The proposed criteria rely on the prejudice of the practitioner for a diagnosis of CSSD and for the conclusion that the patient’s reaction to symptoms is unreasonable. The criteria are equivocal and pathologise patient beliefs and behaviours which are rational in their context and may serve the survival of patients. For example:
As the Work Party would be aware, diagnosis of SSD or CSSD can itself lead to further distress. This can happen firstly, because the diagnosis is inappropriate, replacing a biomedical one and can result in the patient being deprived of the opportunity to receive a more precise diagnosis and treatment. Secondly, its manner of application too often invalidates the patient. Thirdly, it carries stigma even in medical settings and is a short step from accusations of malingering which can lead to maltreatment.
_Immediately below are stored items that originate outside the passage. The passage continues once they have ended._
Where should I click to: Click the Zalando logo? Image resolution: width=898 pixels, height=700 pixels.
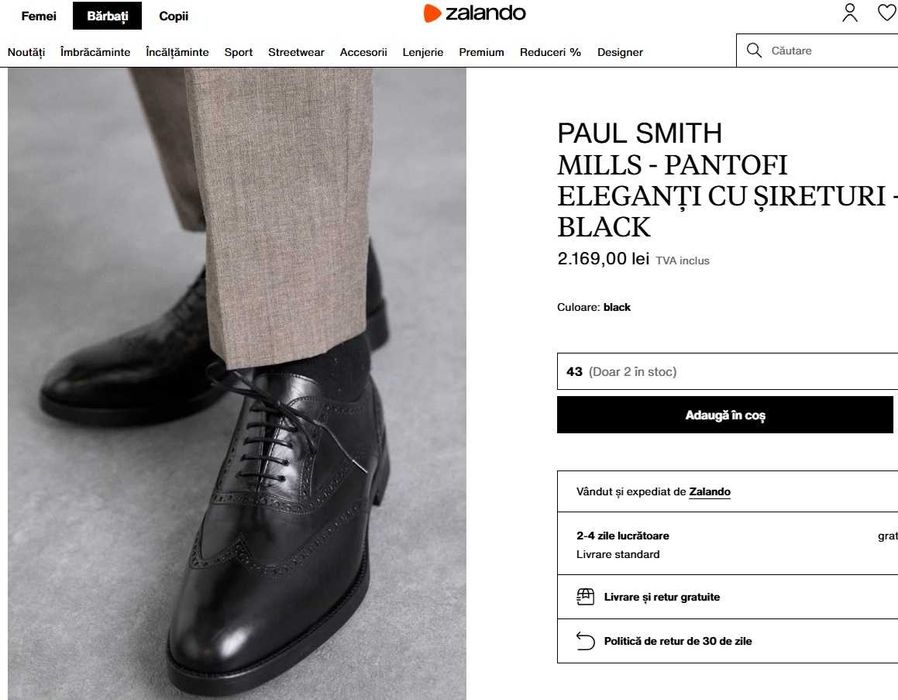coord(474,13)
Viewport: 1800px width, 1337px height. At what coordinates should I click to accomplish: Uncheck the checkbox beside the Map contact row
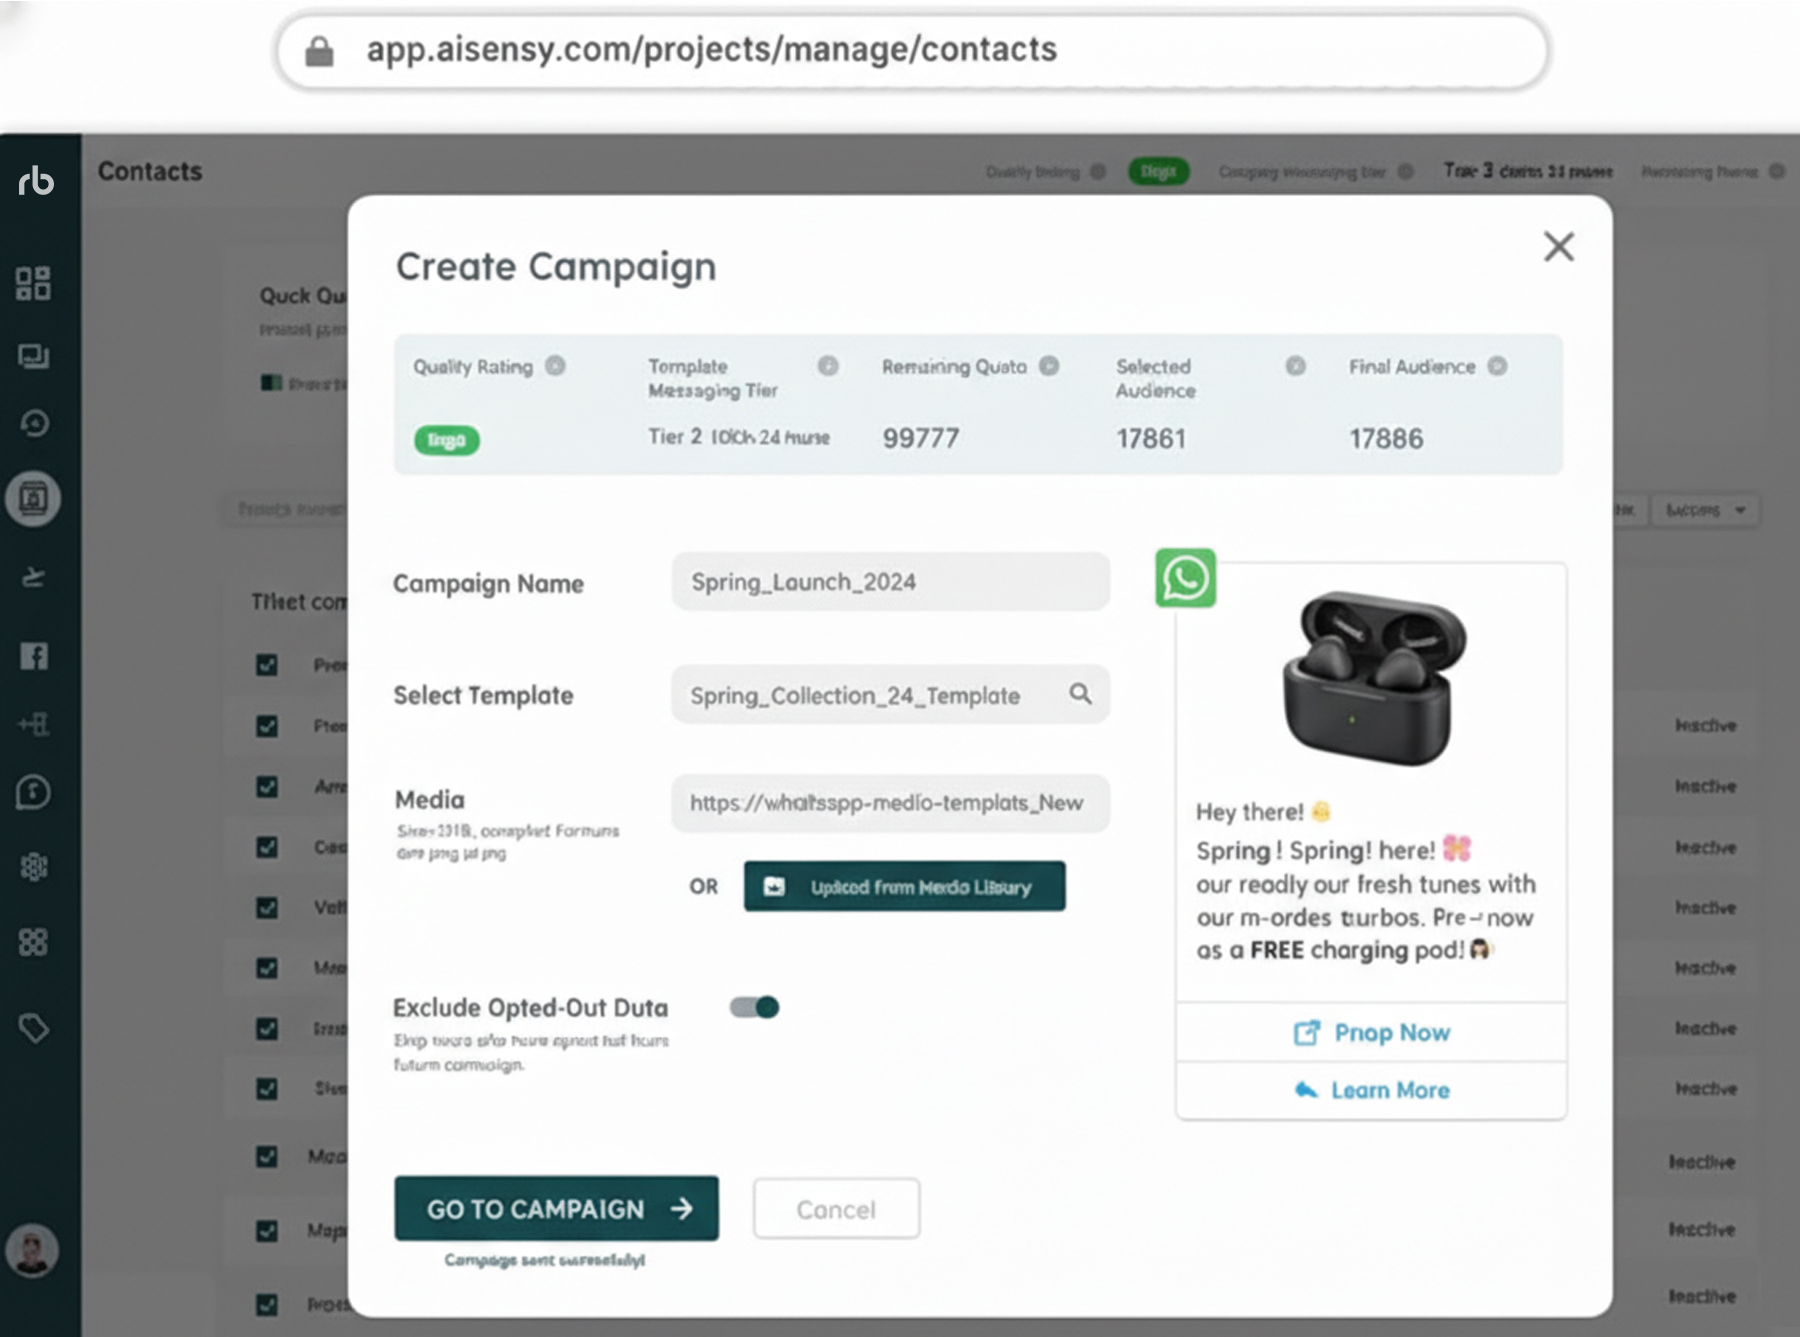[x=265, y=1232]
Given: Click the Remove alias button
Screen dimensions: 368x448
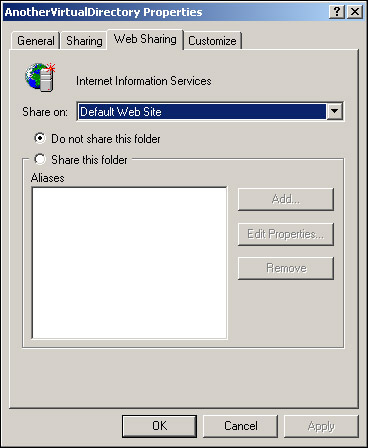Looking at the screenshot, I should coord(286,268).
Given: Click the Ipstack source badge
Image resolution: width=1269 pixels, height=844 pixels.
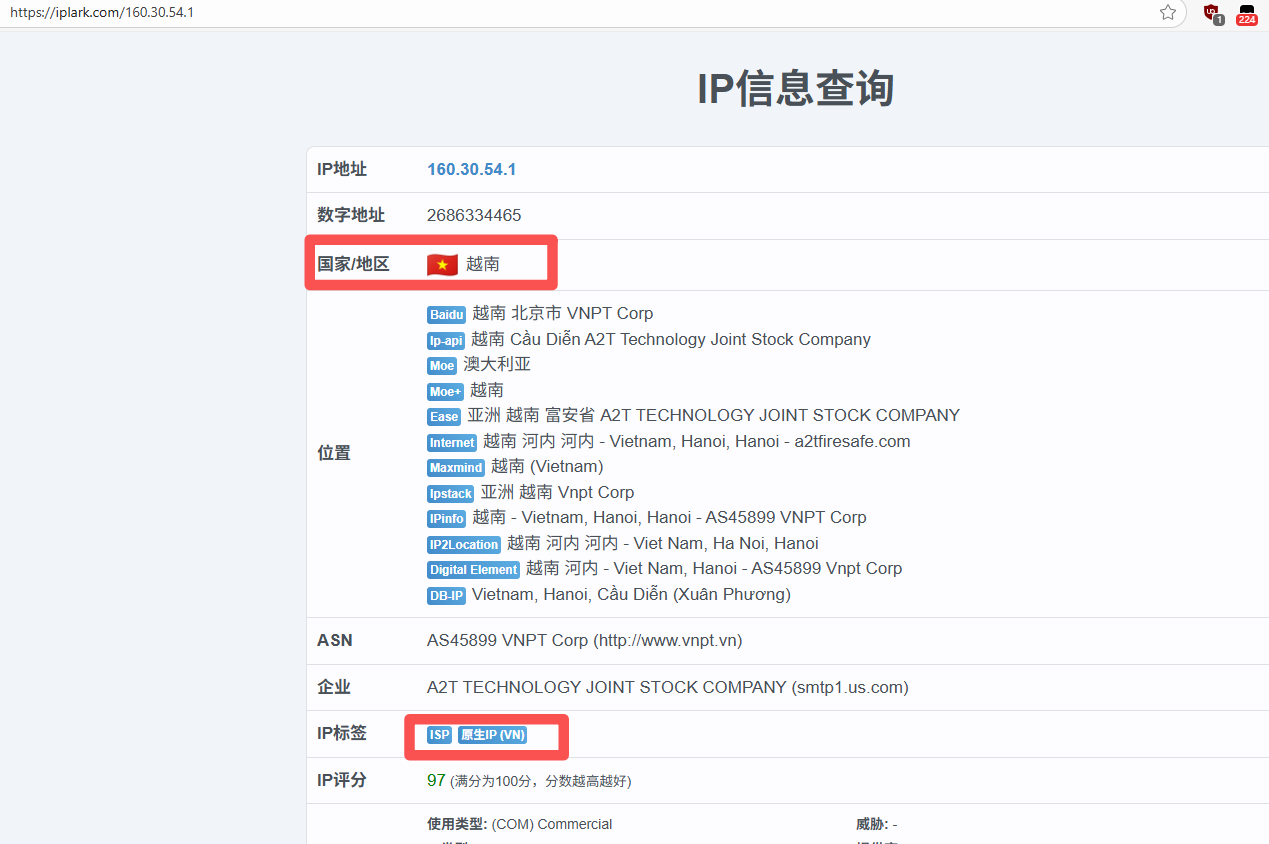Looking at the screenshot, I should click(x=450, y=494).
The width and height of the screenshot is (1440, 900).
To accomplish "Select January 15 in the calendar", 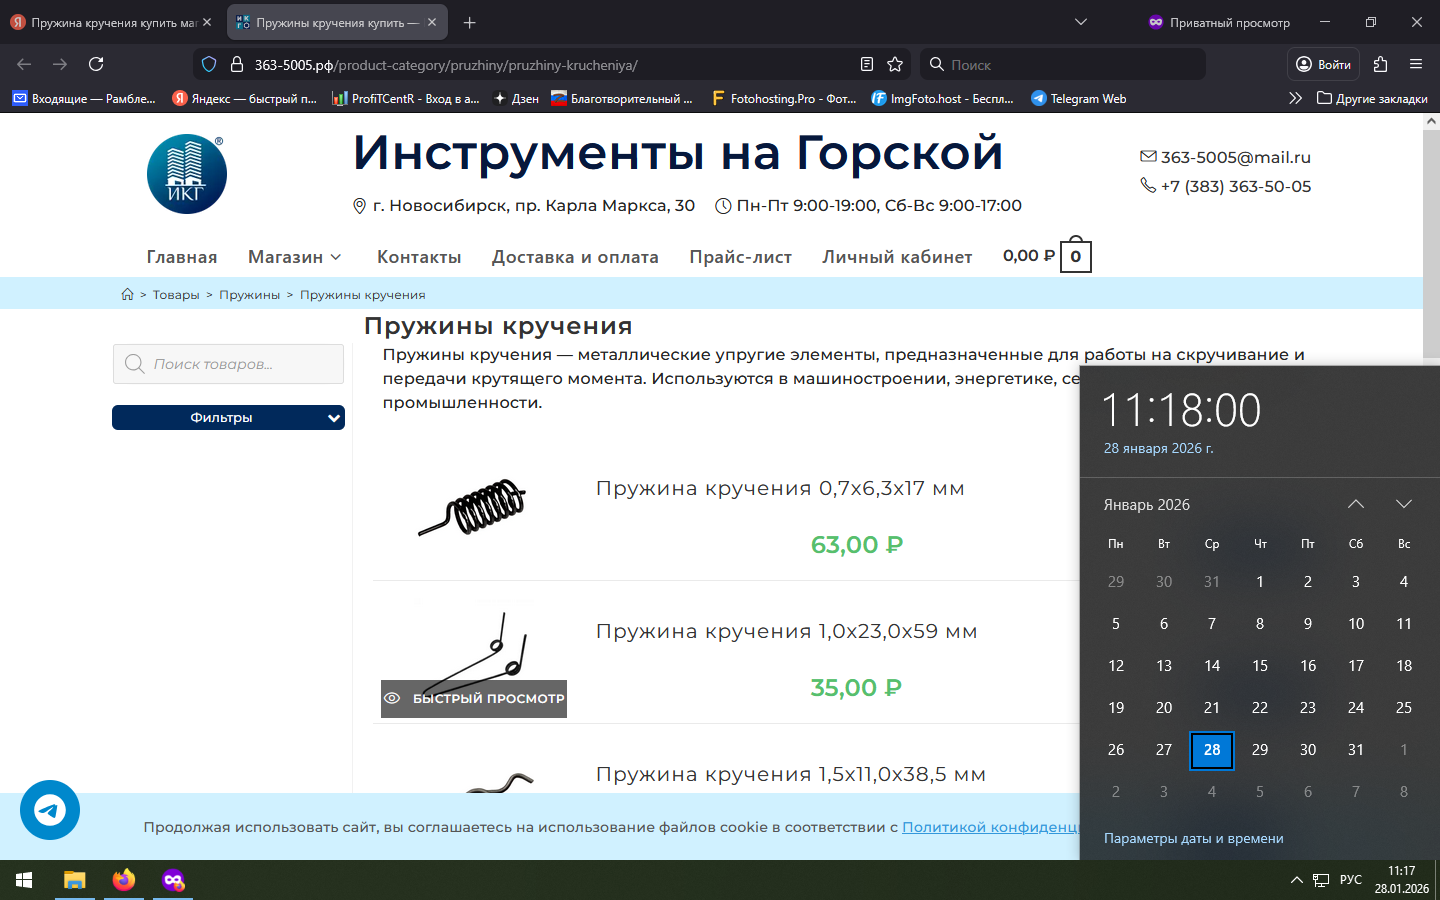I will point(1260,666).
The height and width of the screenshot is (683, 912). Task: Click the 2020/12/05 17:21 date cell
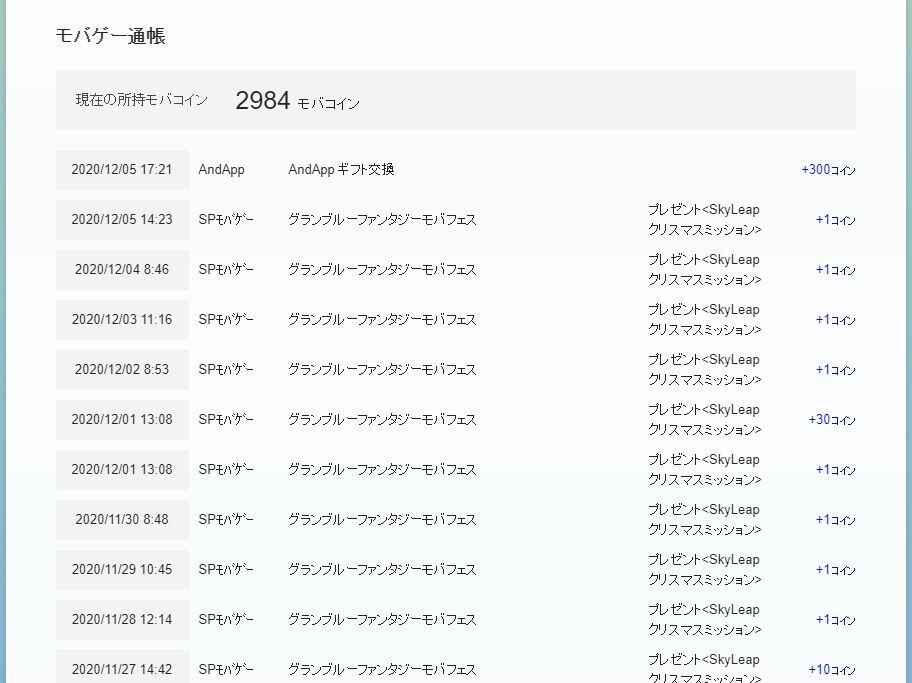click(122, 169)
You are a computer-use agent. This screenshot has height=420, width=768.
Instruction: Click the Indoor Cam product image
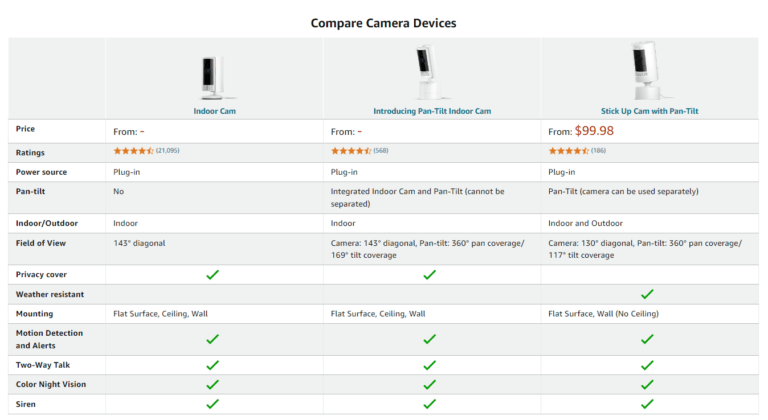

It is difficult to see how expansion of the coverage of CSSD and using it as an add-on diagnosis would advance the welfare of patients. Why is the Working Party so enthusiastic to capture a wider range of conditions under the classification when there is no effective treatment for these conditions? On the other hand, patients sometimes improve, without psychiatric intervention. Their distress is alleviated too. In the meantime, of course, patients need proper support and need to avoid harmful treatment.
The proposed CSSD criteria are so wide and the report so imprecise that reading this document is not unlike trying to carry jelly in a string bag. The dedication to eliminating dualism seems to create only confusion. The description is unscientific and in circular fashion confirms its own assumption that there is no disease state involved. Diagnosing the symptoms listed as pathological would not make sense without this assumption. When a biomedical condition is present the use of such criteria pose a hazard to patients.
The criteria lend themselves to arbitrary and capricious use. There is already a history of these types of criteria being wrongly applied to ME/CFS and these misdiagnoses continue even in the face of the growing evidence of biomedical conditions. ME/CFS patients have already experienced the harm that such descriptions can do.
Who benefits from this proposal? Not the patients.
The CSSD proposal should be withdrawn.